- **Selected text**:
—————

Nadine Gordimer: So Soon Forgotten

by Jillian Becker (August 2020)


Nadine Gordimer, John Currin, 1992

 

 

In this year of race riots, of black triumphalism and white abasement, it would at first thought seem strange that a writer whose theme was black liberation should be so soon forgotten. Nadine Gordimer died only six years ago, at the age of ninety. She had been much honoured in her time. Her output was prodigious, yet most of her books are now out of print. Today the only bound edition of what was generally acknowledged to be her greatest—and certainly her longest and most ambitious—novel, A Guest of Honour, to be found for sale first-hand from the bookselling giant Amazon in America, is the Chinese translation.

       In her native land, South Africa, to which she brought home numerous awards from an applauding literary world, including its highest accolade the Nobel Prize, there is at the time of this writing no memorial to her. No street, no square, no building, no university institute or professorial chair, not even a literary prize is named after her. There is no commemorating plaque on the house she lived and wrote in for most of her long life, and there are no known plans by the political party now in power—of which she had been a loyal member in its years of struggle—to make the house itself a state-owned museum dedicated to her memory.  

       On second thoughts, however, it is not strange at all. The cause of the rioters in America and Britain is anti-white. Their claim is that only black lives matter, and in South Arica, where blacks had been subjected longest to oppressive white rule, most blacks—a huge majority—passionately support them. There, as in America, statues of historical figures are being toppled and destroyed. There is no place of honour for a white writer. Her whiteness alone condemns her. In addition, she was—however much against her will and even if positively to her distaste—Jewish; and to the insurgents, Jews are an extra bad section of the whites. Not only do their lives not matter, they are more offensive than the rest.

—————

- **Task requirements**:
A - Return the passage of the Gordimer essay starting with "by Jillian Becker" and going on through "the Chinese translation.", copied word for word.
B - Answer these from the Gordimer essay:
(i) At what age did Nadine Gordimer die?
(ii) Which award is named as the literary world's highest accolade among those she brought home?
(iii) In which two countries are the rioters whose cause is described as anti-white?

- **Available data**:

—————

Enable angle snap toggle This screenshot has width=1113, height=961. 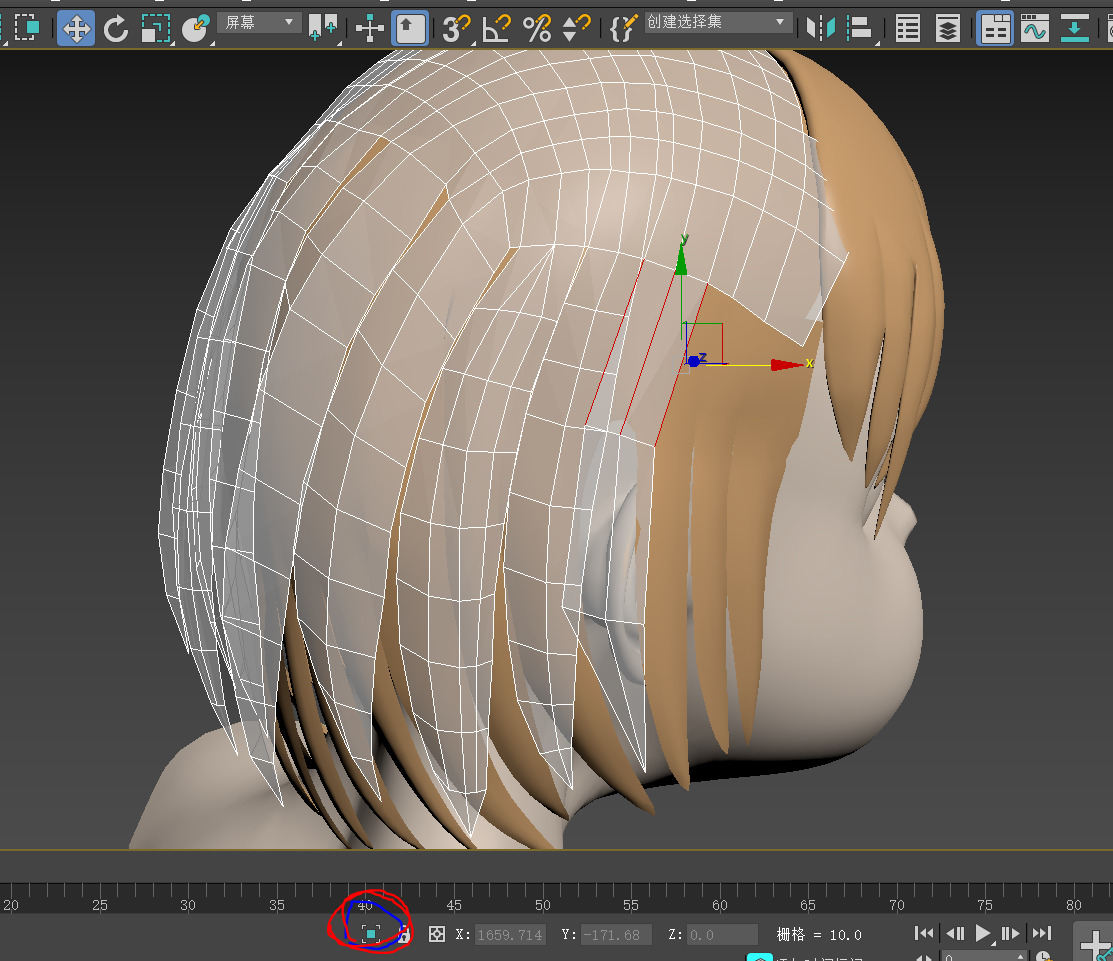pos(495,28)
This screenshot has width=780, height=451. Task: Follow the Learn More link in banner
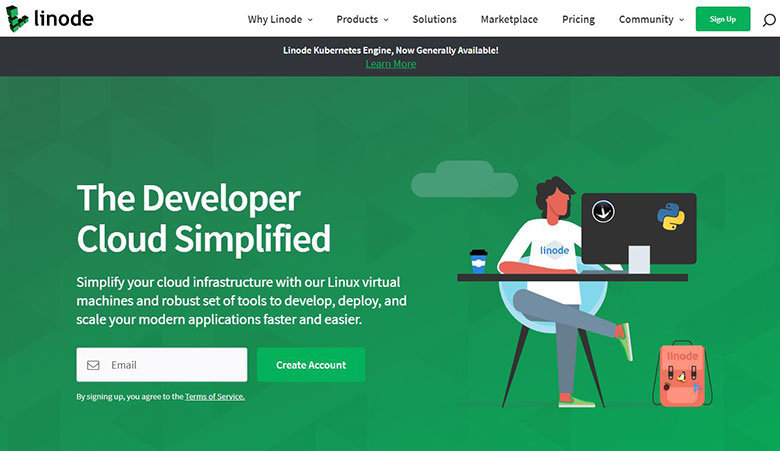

—————

- **Answers below**:
A -
by Jillian Becker (August 2020)


Nadine Gordimer, John Currin, 1992

 

 

In this year of race riots, of black triumphalism and white abasement, it would at first thought seem strange that a writer whose theme was black liberation should be so soon forgotten. Nadine Gordimer died only six years ago, at the age of ninety. She had been much honoured in her time. Her output was prodigious, yet most of her books are now out of print. Today the only bound edition of what was generally acknowledged to be her greatest—and certainly her longest and most ambitious—novel, A Guest of Honour, to be found for sale first-hand from the bookselling giant Amazon in America, is the Chinese translation.

B -
(i) Ninety.
(ii) The Nobel Prize.
(iii) America and Britain.